_The data_:
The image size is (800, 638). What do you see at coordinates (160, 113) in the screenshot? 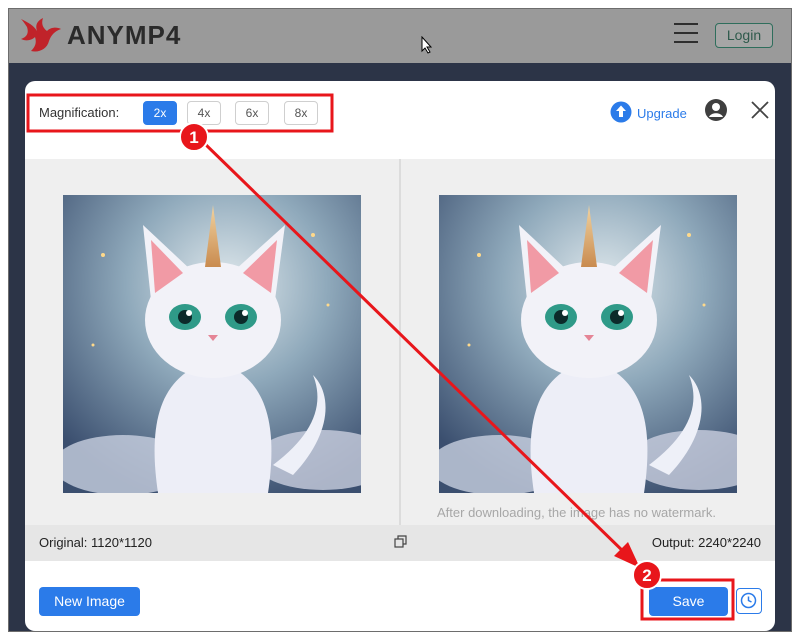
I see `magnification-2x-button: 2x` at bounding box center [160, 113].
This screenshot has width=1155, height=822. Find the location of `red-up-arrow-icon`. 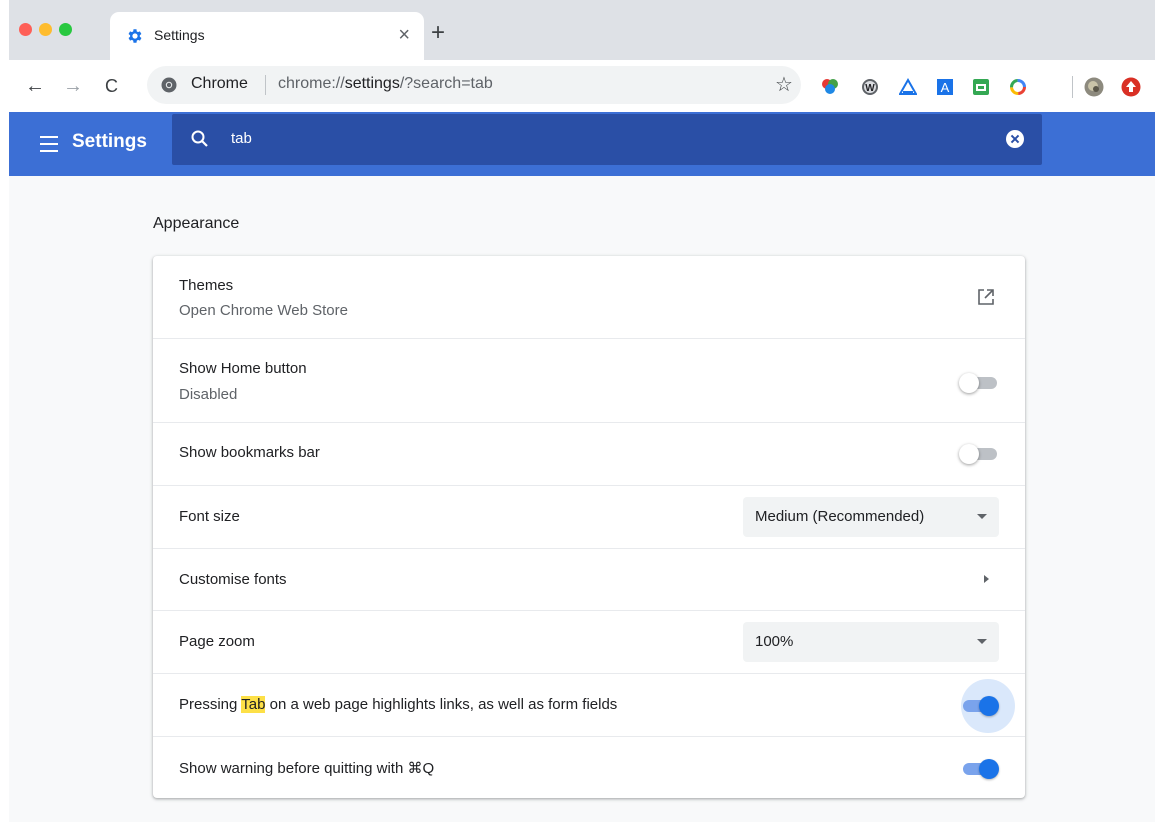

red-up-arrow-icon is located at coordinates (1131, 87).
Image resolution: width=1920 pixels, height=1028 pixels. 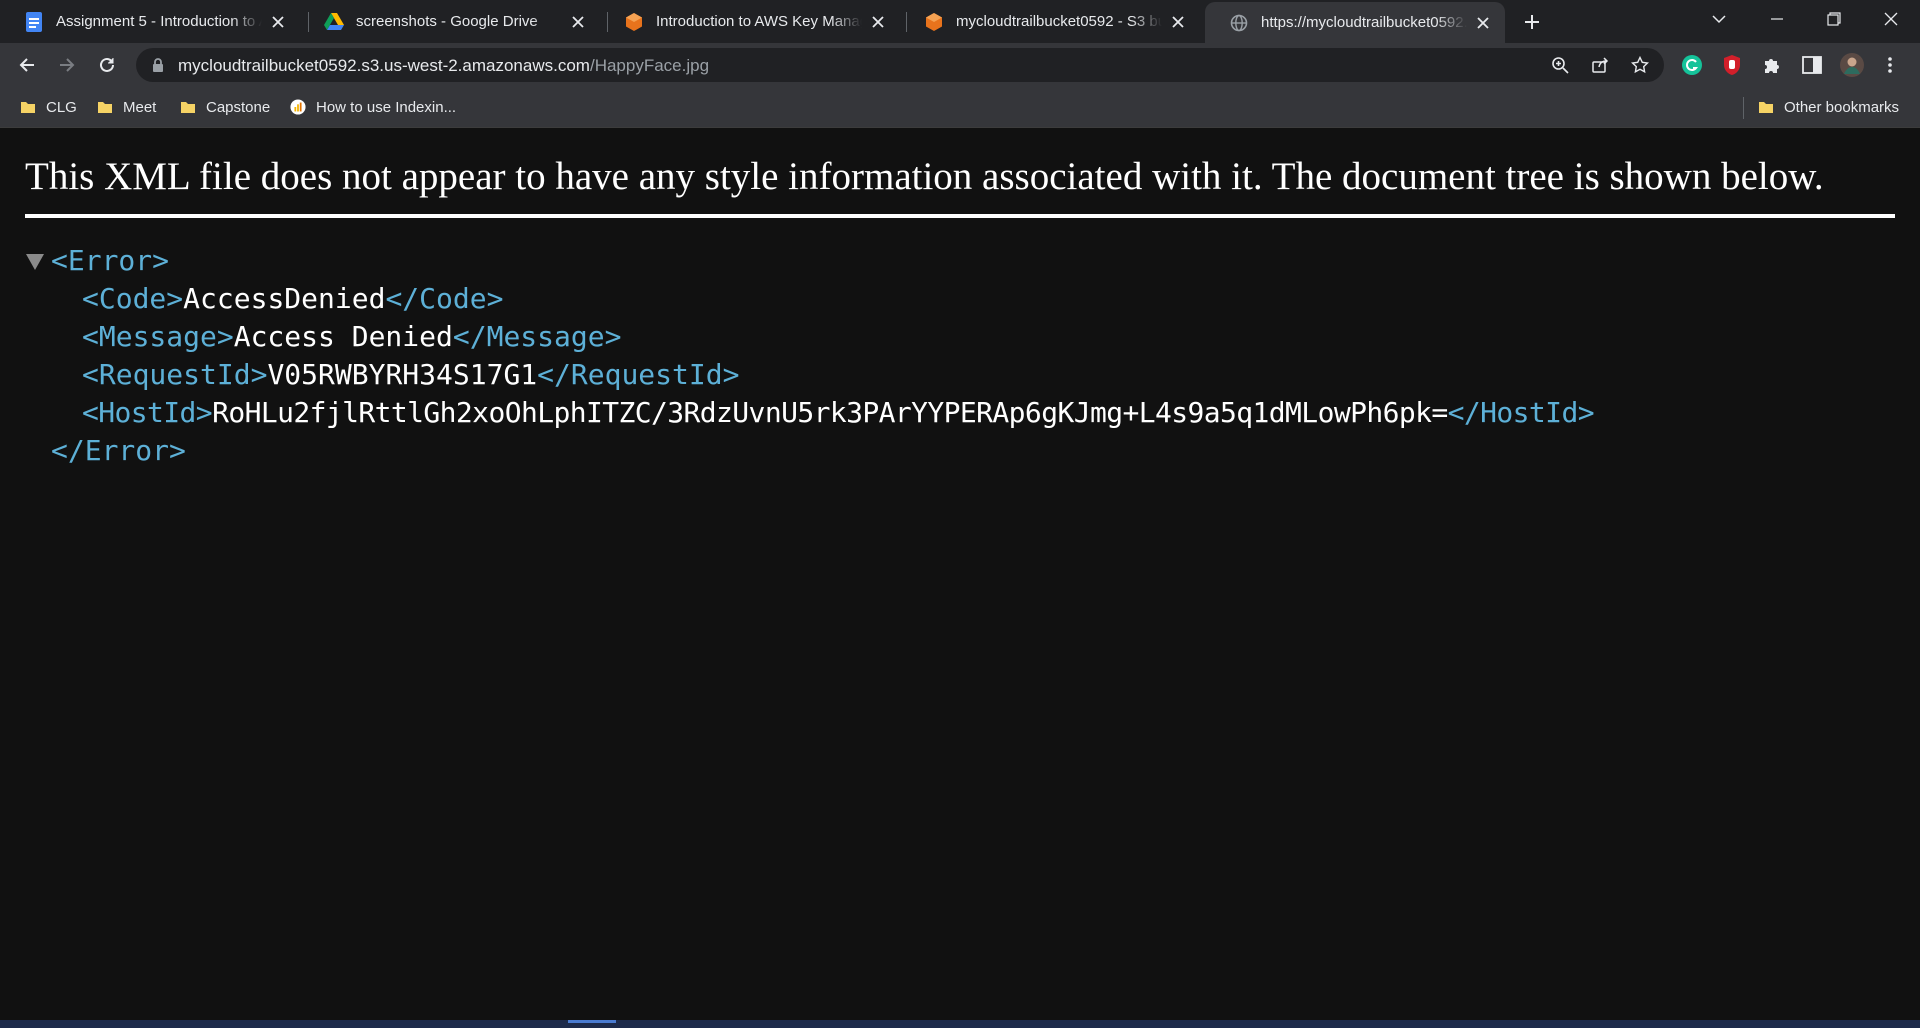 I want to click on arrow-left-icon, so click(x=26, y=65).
==
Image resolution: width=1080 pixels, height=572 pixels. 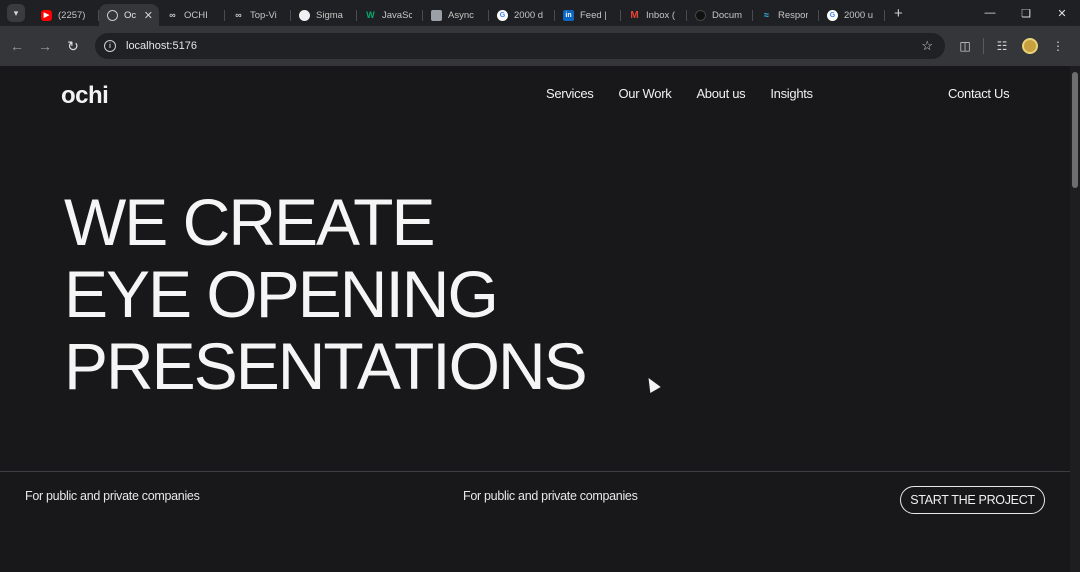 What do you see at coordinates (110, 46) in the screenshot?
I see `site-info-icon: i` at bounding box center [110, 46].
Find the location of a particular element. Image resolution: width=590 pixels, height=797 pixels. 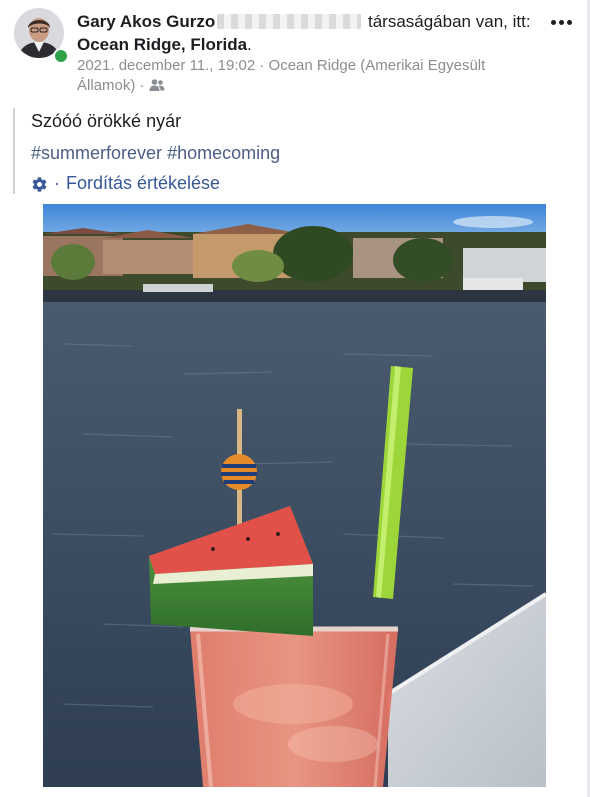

_Brief_:
Output the part of the items that opens with the line containing "The image size" and closes with the line containing "center [160, 113].", reproducing those lines exactly and leaving out the pictures.

_Answer to this problem_:
The image size is (800, 638). What do you see at coordinates (160, 113) in the screenshot? 
I see `magnification-2x-button: 2x` at bounding box center [160, 113].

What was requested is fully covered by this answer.